> **Aim of the task**
Once the line with "1 day ago (115, 2066)" is found in the data, output it and each following line exactly, up to and including the line with "[PRESIDENT TINUBU MOURNS", and nothing before or after.

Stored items
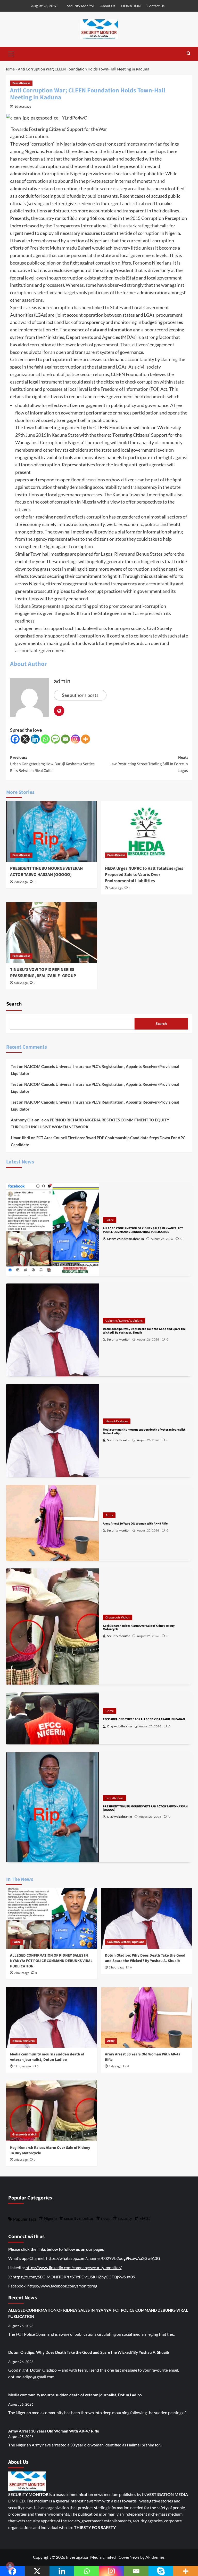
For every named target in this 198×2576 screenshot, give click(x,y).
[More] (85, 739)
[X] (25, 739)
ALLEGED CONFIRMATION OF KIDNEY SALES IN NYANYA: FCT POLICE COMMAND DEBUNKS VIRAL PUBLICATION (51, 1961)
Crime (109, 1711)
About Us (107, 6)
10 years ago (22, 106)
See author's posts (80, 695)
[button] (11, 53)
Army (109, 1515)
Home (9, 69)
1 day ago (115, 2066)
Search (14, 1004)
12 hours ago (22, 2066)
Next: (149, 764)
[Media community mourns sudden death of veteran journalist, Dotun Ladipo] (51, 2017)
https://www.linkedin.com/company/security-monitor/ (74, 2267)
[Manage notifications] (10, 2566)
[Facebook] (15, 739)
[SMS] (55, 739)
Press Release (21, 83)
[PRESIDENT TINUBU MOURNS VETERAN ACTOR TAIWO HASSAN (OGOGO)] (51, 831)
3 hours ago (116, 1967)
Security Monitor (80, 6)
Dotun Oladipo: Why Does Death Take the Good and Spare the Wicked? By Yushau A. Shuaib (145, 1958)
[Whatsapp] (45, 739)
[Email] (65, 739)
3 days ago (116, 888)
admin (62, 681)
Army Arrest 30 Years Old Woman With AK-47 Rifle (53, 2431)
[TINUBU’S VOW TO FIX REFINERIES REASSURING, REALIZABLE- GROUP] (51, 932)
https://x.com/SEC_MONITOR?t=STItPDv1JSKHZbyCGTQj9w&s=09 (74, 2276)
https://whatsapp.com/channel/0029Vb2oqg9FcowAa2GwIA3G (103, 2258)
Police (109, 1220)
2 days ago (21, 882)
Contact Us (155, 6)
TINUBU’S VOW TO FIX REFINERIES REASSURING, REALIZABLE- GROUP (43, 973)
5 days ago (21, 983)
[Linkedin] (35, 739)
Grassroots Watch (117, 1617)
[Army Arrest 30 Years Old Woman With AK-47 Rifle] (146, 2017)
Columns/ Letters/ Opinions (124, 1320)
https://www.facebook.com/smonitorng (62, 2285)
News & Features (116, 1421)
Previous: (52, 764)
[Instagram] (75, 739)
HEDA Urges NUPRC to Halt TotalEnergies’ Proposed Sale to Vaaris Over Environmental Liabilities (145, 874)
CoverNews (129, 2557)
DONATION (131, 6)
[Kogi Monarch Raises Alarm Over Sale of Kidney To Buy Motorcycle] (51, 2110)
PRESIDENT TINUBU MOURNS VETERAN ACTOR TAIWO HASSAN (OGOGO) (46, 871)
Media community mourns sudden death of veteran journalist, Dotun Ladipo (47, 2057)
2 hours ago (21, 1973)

> **Written answer**
1 day ago (115, 2066)
Search (14, 1004)
12 hours ago (22, 2066)
Next: (149, 764)
[Media community mourns sudden death of veteran journalist, Dotun Ladipo] (51, 2017)
https://www.linkedin.com/company/security-monitor/ (74, 2267)
[Manage notifications] (10, 2566)
[Facebook] (15, 739)
[SMS] (55, 739)
Press Release (21, 83)
[PRESIDENT TINUBU MOURNS VETERAN ACTOR TAIWO HASSAN (OGOGO)] (51, 831)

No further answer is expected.